**EXTRACTED ENTRIES**
------------------------------------
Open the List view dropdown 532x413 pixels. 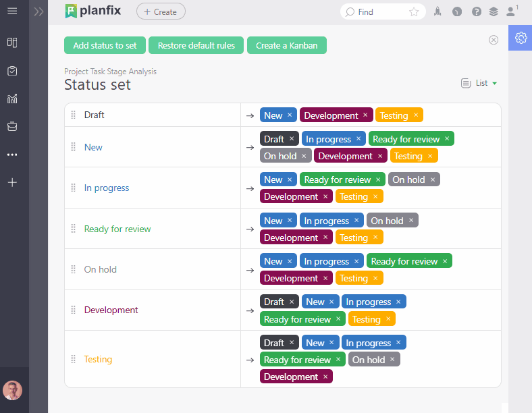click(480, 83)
------------------------------------
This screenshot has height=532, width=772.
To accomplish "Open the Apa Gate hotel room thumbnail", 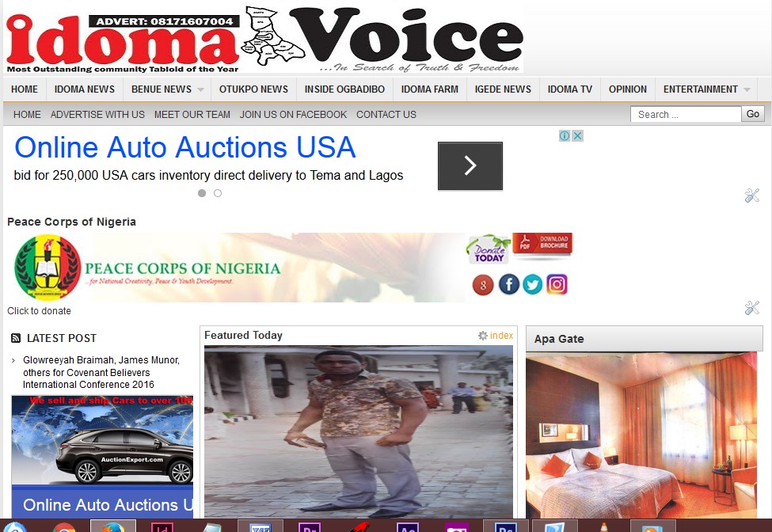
------------------------------------
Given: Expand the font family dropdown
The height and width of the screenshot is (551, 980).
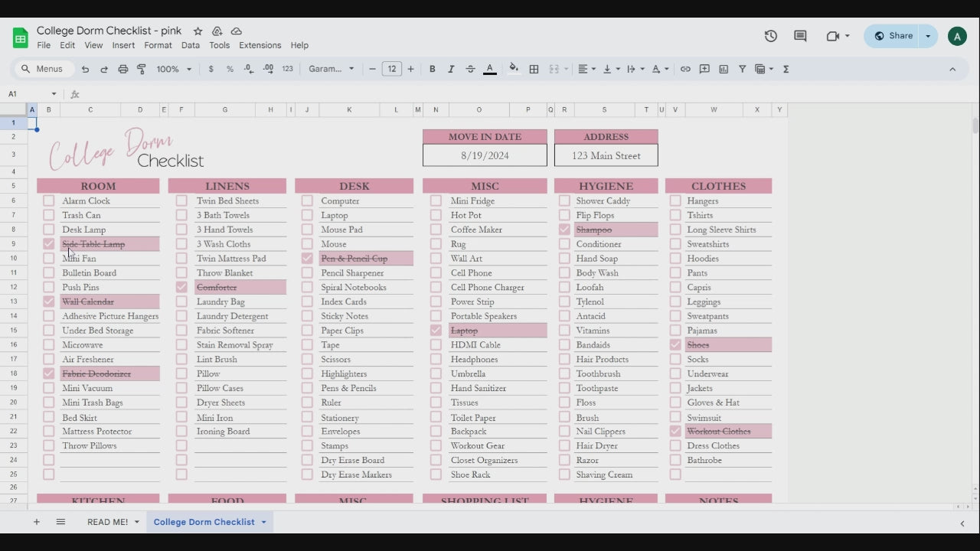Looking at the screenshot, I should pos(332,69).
------------------------------------
**WORK TASK**
Exact copy, no pictures. Write out the lines in the entries above, starting with the line with "This screenshot has height=532, width=772." and going on through the line with "the Apa Gate", keeping both.

**RESULT FOR THIS EXERCISE**
This screenshot has height=532, width=772.
To accomplish "Open the Apa Gate hotel room thumbnail", 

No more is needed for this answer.